Cultivating local economies
Where I grew up, “lokal” was a pejorative, used to describe something — or someone — of poor quality. Even today, a quick online search indicates that such usage persists, as when people describe a defective product as lokal or when trolls use it as an ad hominem. Such language is rooted in part on the view of the inferiority of the “local,” as opposed to the superiority of the “imported” or “foreign.” Although colonial mentality is too jejune an explanation, we can certainly implicate centuries of miseducation and symbolic violence that have found their way in our preferences of which food to eat or which clothes to wear.
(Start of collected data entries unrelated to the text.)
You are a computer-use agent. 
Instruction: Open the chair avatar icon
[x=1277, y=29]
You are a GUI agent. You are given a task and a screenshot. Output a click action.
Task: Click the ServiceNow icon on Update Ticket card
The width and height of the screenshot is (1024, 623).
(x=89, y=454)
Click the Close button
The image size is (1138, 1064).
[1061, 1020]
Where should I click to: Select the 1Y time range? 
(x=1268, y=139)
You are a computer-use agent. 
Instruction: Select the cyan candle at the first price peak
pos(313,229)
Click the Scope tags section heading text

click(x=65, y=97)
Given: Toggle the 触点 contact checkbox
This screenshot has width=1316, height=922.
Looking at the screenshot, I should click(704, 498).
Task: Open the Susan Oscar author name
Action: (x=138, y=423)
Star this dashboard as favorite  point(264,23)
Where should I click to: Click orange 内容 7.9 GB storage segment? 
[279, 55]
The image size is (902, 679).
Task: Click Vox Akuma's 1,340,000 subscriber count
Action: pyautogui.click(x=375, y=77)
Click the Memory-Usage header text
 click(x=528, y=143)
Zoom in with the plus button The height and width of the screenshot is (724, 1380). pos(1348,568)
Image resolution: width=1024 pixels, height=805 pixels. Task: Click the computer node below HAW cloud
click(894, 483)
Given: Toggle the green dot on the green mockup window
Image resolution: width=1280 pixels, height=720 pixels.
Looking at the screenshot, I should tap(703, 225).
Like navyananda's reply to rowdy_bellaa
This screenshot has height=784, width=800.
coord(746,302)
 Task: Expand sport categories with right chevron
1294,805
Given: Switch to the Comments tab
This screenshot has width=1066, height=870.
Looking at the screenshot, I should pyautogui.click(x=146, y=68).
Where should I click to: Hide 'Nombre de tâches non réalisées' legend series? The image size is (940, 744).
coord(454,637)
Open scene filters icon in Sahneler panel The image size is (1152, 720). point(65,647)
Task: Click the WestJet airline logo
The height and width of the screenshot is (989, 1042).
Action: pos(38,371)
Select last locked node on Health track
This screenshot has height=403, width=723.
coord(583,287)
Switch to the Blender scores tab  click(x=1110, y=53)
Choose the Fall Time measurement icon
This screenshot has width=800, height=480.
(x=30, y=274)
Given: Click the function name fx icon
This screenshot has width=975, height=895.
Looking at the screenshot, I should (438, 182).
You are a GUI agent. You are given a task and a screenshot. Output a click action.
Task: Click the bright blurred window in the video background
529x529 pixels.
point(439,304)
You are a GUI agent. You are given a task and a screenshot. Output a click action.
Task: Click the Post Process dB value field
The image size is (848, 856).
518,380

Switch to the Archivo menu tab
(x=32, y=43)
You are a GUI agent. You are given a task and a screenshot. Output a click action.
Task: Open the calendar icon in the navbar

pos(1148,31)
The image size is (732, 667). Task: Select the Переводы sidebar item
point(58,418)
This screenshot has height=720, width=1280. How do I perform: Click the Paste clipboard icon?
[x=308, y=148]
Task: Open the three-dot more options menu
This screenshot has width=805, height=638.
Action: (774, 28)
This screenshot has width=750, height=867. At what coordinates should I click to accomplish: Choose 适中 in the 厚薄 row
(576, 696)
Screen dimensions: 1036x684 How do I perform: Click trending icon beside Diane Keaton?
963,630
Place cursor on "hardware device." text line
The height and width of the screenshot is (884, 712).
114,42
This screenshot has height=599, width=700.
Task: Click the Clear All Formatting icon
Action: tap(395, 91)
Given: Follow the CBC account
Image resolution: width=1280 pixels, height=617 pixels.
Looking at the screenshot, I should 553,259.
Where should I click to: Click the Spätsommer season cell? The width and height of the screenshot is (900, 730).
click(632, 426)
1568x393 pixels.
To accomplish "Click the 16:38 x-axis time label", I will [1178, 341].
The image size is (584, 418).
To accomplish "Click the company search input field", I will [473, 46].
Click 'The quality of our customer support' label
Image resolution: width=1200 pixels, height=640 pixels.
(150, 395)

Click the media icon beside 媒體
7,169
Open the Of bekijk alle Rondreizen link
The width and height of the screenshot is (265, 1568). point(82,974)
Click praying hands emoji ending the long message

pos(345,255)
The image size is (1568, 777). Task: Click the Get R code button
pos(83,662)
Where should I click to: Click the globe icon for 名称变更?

Of course, there have also been counter-discourses that celebrate the local, as when people go to Baguio’s cozy restaurants in search of food that is “artisanal,” “organic,” “locally-sourced,” and “sustainably grown.” Still, these discourses have remained marginal, not mainstream: People might sing wonders of the pakó they bought in Quezon, but will mostly forage for vegetables in the supermarket.
By force of necessity, the pandemic is making us realize the value of the “local.” Locked down in their houses or condo units, people are trying to grow plants, bake their own pastries, sew their own face masks. Cut off from their personal supply chains, people are looking at what’s available in their barangays, and patronizing what’s being offered by people in their community.
The “new normal” is also encouraging some to participate in the local economy. Once forced out of competition by malls and large stores, local groceries and sari-sari stores are having a revival, with people opting for them out of convenience — and likely the fear of both the coronavirus and checkpoints. As Prof. Michael Tan observed the other week, improvised face masks (and shields) have also become part of the local merchandise.
These emergent practices can contribute to building local economies that have long been neglected in our country. As the agricultural scientists of the National Academy of Science and Technology rightfully asserted, we need local food systems that are “decentralized and de-industrialized” — not just to stave off a food crisis, but to improve people’s lives. Indeed, a robust local economy not only provides more income to people within the community, it also benefits both health and the environment: Local food tend to require less processing and preservation, and they do not require much fuel to move around.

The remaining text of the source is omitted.